§ **GIVEN RECORDS**
▼
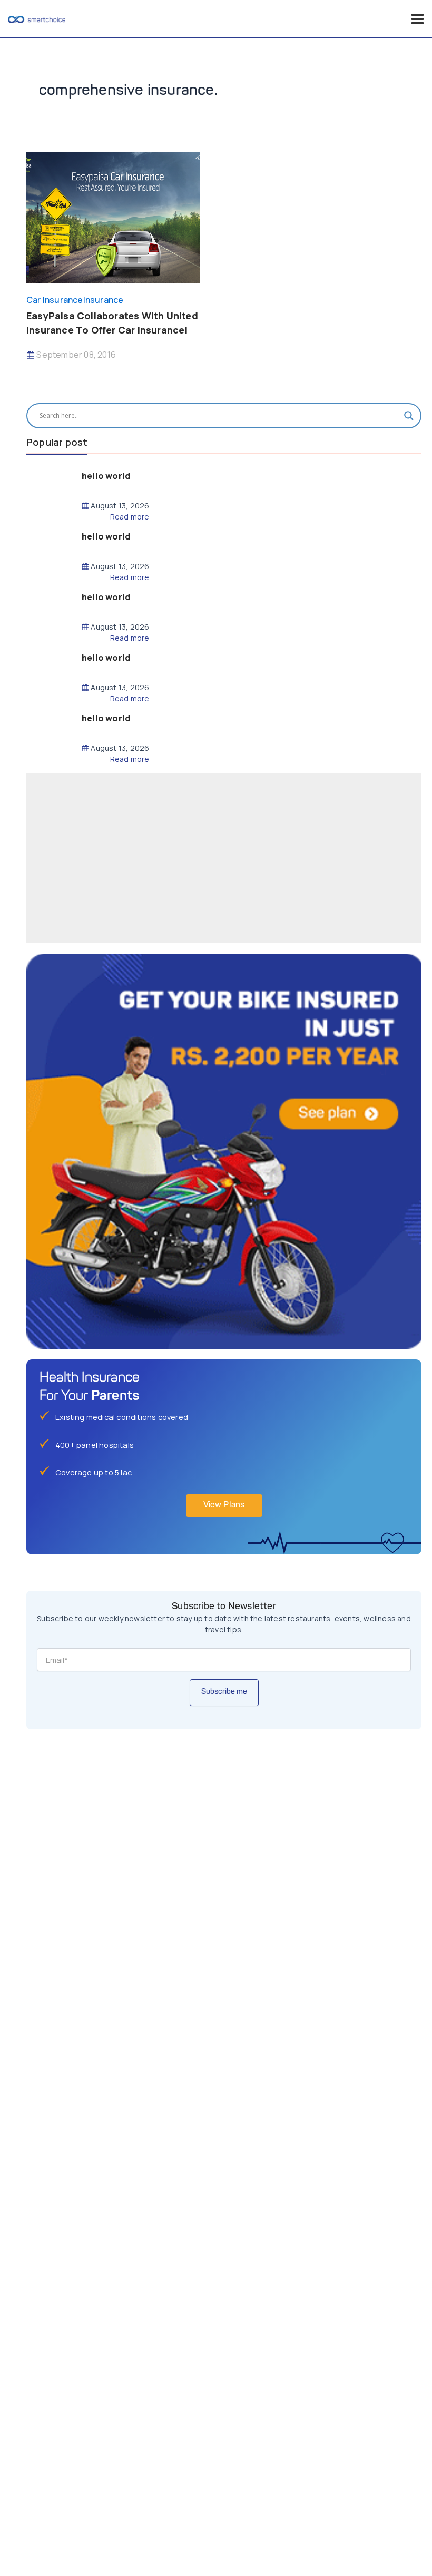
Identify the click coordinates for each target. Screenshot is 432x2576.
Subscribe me (224, 1692)
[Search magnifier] (408, 415)
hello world (106, 476)
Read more (129, 517)
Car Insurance (54, 300)
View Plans (224, 1505)
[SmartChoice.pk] (36, 19)
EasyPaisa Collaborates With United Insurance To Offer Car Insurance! (112, 322)
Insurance (103, 300)
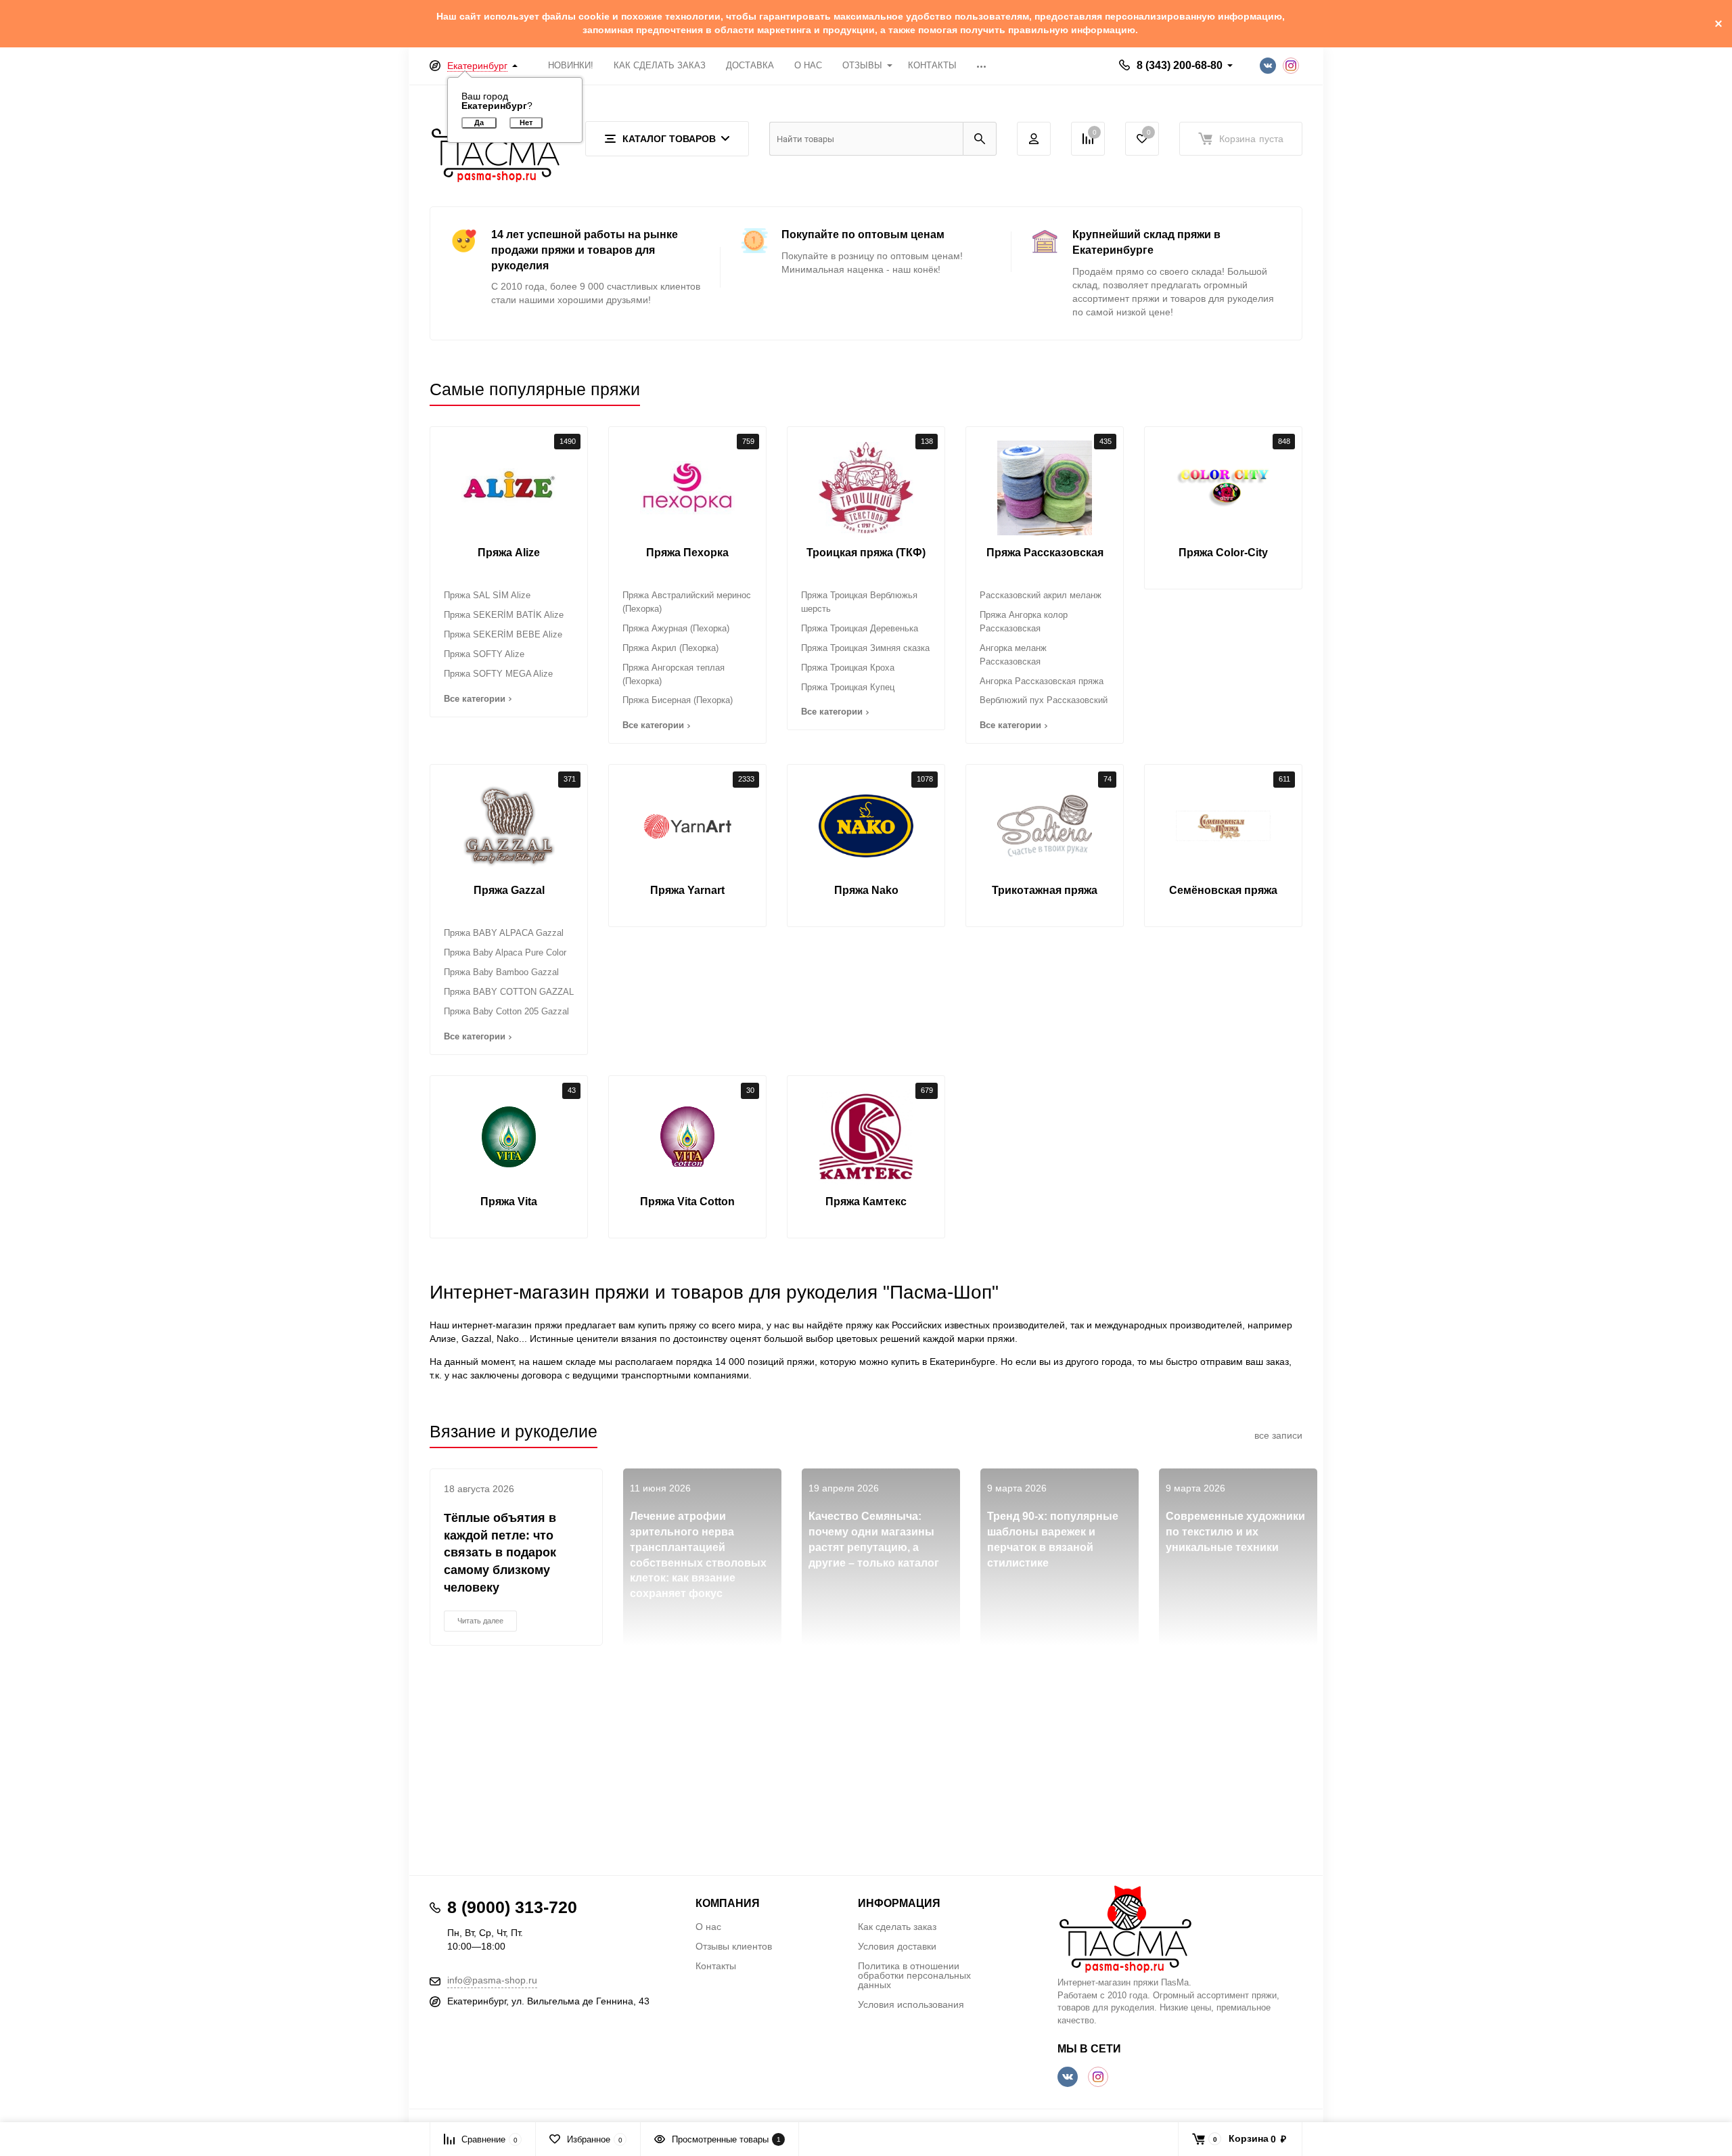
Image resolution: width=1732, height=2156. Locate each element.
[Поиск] (980, 139)
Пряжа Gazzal (509, 890)
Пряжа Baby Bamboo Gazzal (501, 972)
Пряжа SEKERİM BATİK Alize (504, 615)
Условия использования (911, 2004)
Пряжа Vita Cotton (687, 1201)
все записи (1278, 1435)
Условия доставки (897, 1946)
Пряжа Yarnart (687, 890)
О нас (708, 1926)
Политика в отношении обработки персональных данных (914, 1975)
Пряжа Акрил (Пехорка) (670, 648)
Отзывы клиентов (734, 1946)
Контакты (716, 1966)
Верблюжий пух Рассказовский (1044, 700)
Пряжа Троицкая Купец (847, 687)
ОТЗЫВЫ (862, 65)
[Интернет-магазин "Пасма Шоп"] (1180, 1929)
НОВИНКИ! (570, 65)
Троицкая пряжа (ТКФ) (866, 552)
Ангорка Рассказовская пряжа (1041, 681)
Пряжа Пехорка (687, 552)
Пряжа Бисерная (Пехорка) (677, 700)
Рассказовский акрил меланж (1040, 595)
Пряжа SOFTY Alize (484, 654)
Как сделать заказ (897, 1926)
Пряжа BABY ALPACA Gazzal (504, 933)
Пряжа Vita (508, 1201)
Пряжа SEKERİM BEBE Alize (503, 634)
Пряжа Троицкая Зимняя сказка (865, 648)
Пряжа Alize (509, 552)
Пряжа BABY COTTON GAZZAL (509, 992)
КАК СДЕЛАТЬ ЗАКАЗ (660, 65)
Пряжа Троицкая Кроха (847, 667)
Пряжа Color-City (1223, 552)
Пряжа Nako (866, 890)
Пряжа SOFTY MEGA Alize (498, 674)
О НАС (808, 65)
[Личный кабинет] (1034, 139)
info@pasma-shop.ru (492, 1980)
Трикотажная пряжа (1044, 890)
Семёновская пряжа (1223, 890)
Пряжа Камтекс (866, 1201)
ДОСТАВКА (750, 65)
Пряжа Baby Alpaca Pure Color (505, 952)
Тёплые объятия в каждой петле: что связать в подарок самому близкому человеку (500, 1552)
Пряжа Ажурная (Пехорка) (675, 628)
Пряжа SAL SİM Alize (487, 595)
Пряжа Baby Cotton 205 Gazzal (506, 1011)
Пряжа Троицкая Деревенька (859, 628)
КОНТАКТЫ (932, 65)
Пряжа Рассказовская (1044, 552)
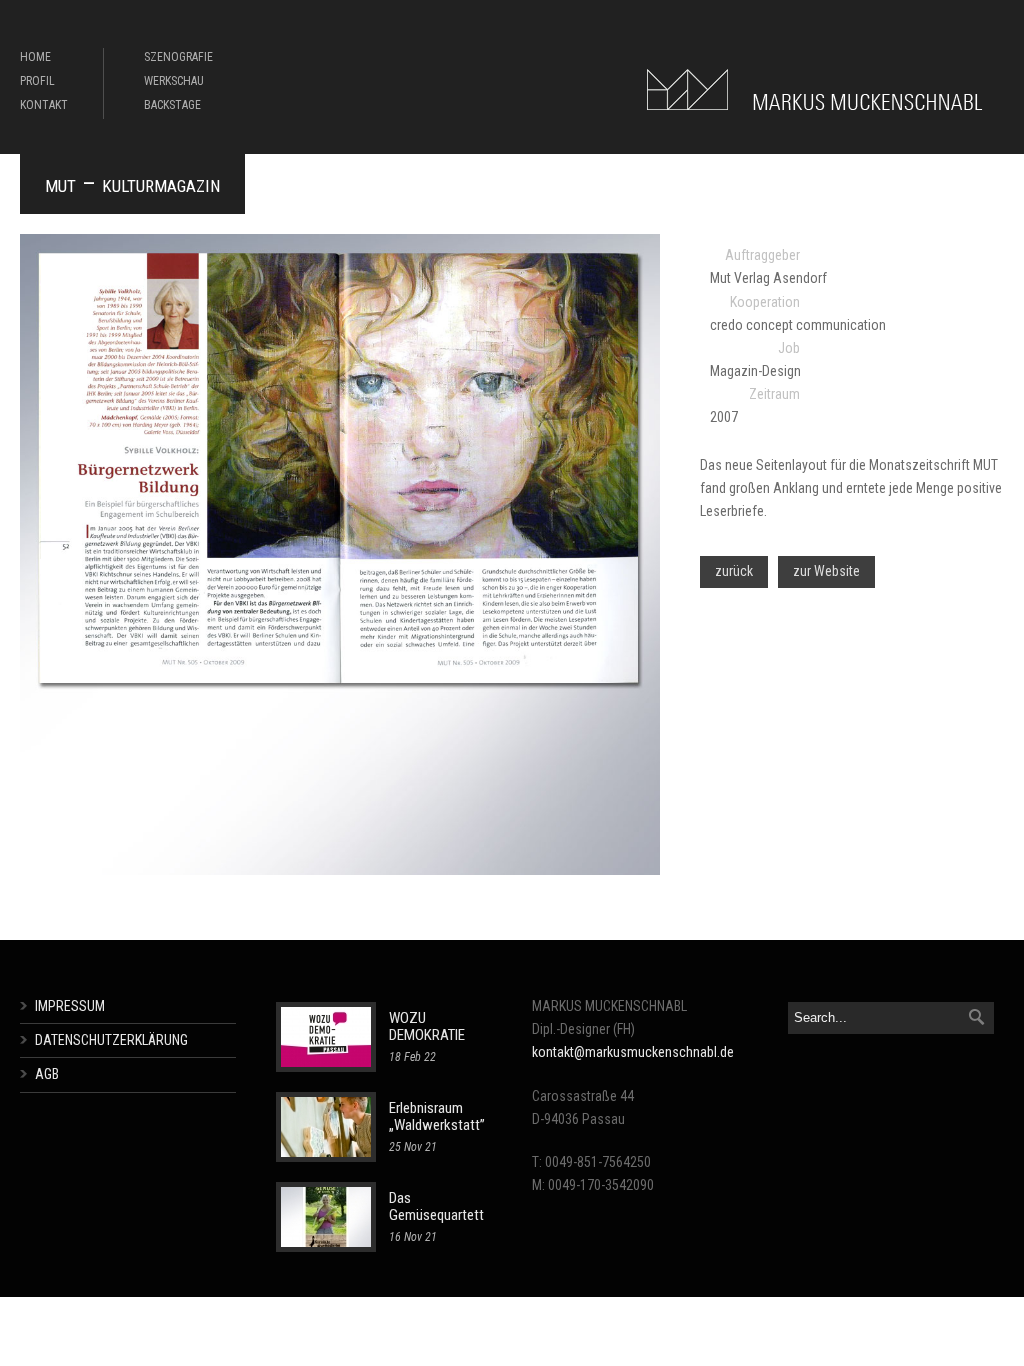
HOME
▲
§ **WORK TO COMPLETE**
Reproduce every entry exactly; images stay out.

§ **TASK RESPONSE**
Identify the click coordinates for each target. Screenshot is 432x2576.
Subscribe me (224, 1692)
[Search magnifier] (408, 415)
hello world (106, 476)
Read more (129, 517)
Car Insurance (54, 300)
View Plans (224, 1505)
[SmartChoice.pk] (36, 19)
EasyPaisa Collaborates With United Insurance To Offer Car Insurance! (112, 322)
Insurance (103, 300)
Image resolution: width=1732, height=2156. Locate each element.
[Поиск] (980, 139)
Пряжа Gazzal (509, 890)
Пряжа Baby Bamboo Gazzal (501, 972)
Пряжа SEKERİM BATİK Alize (504, 615)
Условия использования (911, 2004)
Пряжа Vita Cotton (687, 1201)
все записи (1278, 1435)
Условия доставки (897, 1946)
Пряжа Yarnart (687, 890)
О нас (708, 1926)
Политика в отношении обработки персональных данных (914, 1975)
Пряжа Акрил (Пехорка) (670, 648)
Отзывы клиентов (734, 1946)
Контакты (716, 1966)
Верблюжий пух Рассказовский (1044, 700)
Пряжа Троицкая Купец (847, 687)
ОТЗЫВЫ (862, 65)
[Интернет-магазин "Пасма Шоп"] (1180, 1929)
НОВИНКИ! (570, 65)
Троицкая пряжа (ТКФ) (866, 552)
Ангорка Рассказовская пряжа (1041, 681)
Пряжа Пехорка (687, 552)
Пряжа Бисерная (Пехорка) (677, 700)
Рассказовский акрил меланж (1040, 595)
Пряжа SOFTY Alize (484, 654)
Как сделать заказ (897, 1926)
Пряжа BABY ALPACA Gazzal (504, 933)
Пряжа Vita (508, 1201)
Пряжа SEKERİM BEBE Alize (503, 634)
Пряжа Троицкая Зимняя сказка (865, 648)
Пряжа Alize (509, 552)
Пряжа BABY COTTON GAZZAL (509, 992)
КАК СДЕЛАТЬ ЗАКАЗ (660, 65)
Пряжа Троицкая Кроха (847, 667)
Пряжа Color-City (1223, 552)
Пряжа Nako (866, 890)
Пряжа SOFTY MEGA Alize (498, 674)
О НАС (808, 65)
[Личный кабинет] (1034, 139)
info@pasma-shop.ru (492, 1980)
Трикотажная пряжа (1044, 890)
Семёновская пряжа (1223, 890)
Пряжа Камтекс (866, 1201)
ДОСТАВКА (750, 65)
Пряжа Baby Alpaca Pure Color (505, 952)
Тёплые объятия в каждой петле: что связать в подарок самому близкому человеку (500, 1552)
Пряжа Ажурная (Пехорка) (675, 628)
Пряжа SAL SİM Alize (487, 595)
Пряжа Baby Cotton 205 Gazzal (506, 1011)
Пряжа Троицкая Деревенька (859, 628)
КОНТАКТЫ (932, 65)
Пряжа Рассказовская (1044, 552)
HOME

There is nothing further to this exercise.